** Opening Data to process block **

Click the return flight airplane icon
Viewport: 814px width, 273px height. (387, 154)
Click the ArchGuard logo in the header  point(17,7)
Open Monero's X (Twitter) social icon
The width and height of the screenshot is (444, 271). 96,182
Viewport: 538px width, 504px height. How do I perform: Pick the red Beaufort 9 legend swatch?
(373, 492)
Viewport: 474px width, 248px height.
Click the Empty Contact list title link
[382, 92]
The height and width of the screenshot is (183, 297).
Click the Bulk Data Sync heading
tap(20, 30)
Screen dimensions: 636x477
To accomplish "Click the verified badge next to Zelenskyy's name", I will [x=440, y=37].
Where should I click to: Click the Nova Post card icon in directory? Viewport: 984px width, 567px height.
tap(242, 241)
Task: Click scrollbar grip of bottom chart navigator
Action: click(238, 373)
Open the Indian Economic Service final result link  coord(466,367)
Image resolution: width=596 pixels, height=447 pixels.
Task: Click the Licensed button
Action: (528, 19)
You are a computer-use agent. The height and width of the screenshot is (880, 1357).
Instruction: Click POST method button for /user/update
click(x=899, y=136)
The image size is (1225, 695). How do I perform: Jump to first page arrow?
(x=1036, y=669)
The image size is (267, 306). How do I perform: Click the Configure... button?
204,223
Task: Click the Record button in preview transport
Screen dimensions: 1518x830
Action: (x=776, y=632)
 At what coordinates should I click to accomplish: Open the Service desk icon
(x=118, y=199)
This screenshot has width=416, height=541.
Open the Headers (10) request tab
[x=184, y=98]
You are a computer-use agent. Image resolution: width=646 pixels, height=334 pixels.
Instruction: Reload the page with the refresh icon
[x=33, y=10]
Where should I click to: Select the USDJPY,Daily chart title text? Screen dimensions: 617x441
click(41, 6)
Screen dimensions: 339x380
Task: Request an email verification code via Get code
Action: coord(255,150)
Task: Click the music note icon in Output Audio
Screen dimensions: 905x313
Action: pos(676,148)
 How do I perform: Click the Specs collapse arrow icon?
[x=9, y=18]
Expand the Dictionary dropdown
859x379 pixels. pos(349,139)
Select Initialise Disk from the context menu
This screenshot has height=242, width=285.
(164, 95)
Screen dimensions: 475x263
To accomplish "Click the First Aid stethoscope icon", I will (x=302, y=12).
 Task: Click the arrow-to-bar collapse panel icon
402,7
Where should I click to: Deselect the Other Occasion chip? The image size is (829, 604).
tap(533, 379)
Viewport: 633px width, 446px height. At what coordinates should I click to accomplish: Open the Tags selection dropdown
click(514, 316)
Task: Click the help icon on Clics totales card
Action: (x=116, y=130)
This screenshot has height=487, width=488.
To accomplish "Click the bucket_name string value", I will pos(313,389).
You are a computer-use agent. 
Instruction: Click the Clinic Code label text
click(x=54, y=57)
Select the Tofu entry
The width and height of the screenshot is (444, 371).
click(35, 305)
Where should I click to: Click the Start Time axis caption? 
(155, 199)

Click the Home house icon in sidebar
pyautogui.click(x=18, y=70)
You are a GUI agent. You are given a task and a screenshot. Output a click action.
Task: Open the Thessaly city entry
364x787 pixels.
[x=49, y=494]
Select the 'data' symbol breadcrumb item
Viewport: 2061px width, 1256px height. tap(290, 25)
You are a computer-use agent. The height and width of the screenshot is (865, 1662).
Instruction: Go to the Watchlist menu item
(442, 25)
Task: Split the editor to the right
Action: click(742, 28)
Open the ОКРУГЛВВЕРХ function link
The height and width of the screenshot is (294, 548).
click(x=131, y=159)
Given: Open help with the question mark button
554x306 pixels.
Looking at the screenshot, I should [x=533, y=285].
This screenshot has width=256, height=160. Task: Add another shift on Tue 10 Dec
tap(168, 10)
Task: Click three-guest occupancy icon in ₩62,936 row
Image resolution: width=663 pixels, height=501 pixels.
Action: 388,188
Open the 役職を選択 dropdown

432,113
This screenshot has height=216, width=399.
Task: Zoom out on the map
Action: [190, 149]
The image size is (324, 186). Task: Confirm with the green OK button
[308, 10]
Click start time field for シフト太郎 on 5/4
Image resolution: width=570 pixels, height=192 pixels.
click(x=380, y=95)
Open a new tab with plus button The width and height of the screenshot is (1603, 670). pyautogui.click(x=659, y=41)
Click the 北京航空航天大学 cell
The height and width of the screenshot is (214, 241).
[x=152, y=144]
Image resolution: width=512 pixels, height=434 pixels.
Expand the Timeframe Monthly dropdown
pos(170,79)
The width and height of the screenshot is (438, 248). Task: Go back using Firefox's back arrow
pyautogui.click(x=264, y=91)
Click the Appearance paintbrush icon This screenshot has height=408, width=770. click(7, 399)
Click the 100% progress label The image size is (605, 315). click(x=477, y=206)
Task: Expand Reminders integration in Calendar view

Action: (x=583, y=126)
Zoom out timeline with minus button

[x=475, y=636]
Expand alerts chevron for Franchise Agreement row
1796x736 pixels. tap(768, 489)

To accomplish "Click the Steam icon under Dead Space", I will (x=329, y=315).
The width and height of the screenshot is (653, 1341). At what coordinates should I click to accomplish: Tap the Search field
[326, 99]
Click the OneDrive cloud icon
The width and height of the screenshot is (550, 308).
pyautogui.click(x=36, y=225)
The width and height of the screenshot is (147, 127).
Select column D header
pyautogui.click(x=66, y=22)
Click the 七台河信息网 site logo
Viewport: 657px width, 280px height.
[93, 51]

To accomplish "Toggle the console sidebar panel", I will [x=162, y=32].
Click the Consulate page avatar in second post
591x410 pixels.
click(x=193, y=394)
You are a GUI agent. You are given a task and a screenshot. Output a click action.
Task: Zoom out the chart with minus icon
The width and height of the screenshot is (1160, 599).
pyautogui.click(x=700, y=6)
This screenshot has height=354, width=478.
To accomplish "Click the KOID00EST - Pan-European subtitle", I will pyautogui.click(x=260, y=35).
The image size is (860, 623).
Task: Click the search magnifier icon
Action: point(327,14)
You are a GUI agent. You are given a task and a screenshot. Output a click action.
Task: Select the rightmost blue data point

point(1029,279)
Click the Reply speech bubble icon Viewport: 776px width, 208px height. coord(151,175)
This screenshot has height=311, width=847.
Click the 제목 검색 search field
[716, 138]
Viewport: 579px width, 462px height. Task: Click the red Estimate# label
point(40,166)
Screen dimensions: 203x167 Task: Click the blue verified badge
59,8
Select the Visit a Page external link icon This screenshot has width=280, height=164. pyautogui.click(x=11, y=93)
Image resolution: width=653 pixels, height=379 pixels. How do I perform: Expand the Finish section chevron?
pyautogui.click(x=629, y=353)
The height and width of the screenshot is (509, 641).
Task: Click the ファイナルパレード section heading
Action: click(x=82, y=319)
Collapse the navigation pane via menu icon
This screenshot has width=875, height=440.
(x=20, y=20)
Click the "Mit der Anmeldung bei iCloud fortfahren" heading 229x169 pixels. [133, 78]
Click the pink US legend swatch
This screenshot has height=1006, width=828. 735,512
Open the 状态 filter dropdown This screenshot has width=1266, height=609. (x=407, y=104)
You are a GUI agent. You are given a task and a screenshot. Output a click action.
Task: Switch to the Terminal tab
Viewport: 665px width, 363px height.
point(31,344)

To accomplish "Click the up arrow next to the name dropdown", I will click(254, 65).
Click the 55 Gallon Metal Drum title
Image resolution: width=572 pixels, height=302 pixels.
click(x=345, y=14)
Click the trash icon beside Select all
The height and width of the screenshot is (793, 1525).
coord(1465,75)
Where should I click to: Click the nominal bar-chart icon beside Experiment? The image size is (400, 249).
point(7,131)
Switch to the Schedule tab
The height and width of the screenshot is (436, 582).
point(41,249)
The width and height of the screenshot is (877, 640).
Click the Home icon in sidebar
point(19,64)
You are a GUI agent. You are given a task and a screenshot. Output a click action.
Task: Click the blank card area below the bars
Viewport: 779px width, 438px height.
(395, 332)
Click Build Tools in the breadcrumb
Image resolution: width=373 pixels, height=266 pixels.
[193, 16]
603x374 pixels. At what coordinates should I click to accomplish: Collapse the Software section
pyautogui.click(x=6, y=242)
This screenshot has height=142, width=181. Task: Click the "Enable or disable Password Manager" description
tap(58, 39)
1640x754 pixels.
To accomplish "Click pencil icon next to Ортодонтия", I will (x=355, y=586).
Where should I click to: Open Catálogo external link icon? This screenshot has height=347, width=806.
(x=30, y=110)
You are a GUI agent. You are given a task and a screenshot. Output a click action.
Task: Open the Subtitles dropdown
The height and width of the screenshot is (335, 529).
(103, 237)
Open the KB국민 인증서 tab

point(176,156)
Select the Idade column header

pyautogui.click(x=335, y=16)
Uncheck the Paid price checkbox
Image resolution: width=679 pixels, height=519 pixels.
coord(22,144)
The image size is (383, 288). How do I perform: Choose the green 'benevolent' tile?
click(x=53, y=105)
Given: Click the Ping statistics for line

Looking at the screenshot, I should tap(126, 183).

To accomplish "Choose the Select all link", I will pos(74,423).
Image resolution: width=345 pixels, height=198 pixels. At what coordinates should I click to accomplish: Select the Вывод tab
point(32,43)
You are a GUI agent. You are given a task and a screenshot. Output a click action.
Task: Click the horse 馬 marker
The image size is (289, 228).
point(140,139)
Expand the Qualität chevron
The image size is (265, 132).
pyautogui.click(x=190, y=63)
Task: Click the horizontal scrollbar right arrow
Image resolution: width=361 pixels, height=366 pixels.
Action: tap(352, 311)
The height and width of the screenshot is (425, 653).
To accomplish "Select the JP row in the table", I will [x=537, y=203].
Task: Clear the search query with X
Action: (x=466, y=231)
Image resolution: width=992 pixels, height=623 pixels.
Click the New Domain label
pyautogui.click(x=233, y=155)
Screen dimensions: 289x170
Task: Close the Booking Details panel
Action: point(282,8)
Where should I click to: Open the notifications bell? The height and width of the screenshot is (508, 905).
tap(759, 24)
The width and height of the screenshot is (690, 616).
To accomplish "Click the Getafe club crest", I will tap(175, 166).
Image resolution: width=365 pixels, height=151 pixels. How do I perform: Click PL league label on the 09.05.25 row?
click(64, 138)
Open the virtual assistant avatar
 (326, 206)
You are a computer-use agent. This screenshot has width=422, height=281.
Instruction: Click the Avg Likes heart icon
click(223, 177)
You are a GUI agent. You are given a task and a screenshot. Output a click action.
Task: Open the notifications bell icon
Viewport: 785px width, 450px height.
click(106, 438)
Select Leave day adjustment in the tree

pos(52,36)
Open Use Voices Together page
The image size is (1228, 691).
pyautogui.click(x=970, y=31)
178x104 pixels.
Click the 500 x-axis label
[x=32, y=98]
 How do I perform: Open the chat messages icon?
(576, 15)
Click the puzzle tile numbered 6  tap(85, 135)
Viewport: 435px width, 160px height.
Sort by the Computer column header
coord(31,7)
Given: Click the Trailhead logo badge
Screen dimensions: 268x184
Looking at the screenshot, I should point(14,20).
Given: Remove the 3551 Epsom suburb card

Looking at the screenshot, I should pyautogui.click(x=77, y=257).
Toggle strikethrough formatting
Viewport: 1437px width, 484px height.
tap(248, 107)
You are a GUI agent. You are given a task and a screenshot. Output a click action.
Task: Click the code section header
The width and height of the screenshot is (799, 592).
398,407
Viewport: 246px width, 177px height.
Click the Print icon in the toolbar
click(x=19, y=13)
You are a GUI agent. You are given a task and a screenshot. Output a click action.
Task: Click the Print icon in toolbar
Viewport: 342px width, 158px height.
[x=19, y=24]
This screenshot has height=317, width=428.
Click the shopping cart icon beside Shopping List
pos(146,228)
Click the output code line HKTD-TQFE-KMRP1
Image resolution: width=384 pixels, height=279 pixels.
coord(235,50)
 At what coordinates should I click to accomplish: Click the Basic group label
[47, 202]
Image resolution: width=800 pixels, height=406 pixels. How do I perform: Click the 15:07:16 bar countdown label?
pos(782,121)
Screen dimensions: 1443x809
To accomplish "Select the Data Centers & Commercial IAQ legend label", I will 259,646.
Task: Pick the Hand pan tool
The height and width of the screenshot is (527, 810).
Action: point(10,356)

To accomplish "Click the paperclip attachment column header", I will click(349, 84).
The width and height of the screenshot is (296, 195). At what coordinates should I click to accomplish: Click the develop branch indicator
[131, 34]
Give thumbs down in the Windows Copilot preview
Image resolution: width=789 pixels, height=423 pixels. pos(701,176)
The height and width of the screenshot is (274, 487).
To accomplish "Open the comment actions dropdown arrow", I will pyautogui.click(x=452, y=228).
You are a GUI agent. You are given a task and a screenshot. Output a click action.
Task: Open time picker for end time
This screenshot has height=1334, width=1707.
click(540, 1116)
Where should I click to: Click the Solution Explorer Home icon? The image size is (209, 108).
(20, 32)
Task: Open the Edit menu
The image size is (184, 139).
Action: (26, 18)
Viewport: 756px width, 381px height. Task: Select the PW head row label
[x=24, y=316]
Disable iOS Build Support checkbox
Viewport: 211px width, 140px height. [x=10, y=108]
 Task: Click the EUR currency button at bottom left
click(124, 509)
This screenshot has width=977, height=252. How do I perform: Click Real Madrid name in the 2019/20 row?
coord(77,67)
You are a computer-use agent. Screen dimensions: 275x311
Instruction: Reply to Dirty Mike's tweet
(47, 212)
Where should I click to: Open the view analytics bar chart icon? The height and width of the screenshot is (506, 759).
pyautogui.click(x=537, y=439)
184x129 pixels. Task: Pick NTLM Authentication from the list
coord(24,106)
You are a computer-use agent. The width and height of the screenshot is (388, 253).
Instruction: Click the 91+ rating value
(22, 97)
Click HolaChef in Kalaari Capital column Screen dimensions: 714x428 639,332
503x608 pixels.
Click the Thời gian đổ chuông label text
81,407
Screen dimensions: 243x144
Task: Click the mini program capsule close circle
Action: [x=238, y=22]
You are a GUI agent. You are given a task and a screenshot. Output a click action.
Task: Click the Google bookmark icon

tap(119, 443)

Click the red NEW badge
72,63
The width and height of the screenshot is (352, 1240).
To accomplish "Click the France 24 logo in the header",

** Closing Data to process block **

→ Task directions
Every line above in which the word "next" is present must be copied into the answer.

→ Written response
To accomplish "Click the verified badge next to Zelenskyy's name", I will [x=440, y=37].
To accomplish "Click the up arrow next to the name dropdown", I will click(254, 65).
To accomplish "Click pencil icon next to Ортодонтия", I will (x=355, y=586).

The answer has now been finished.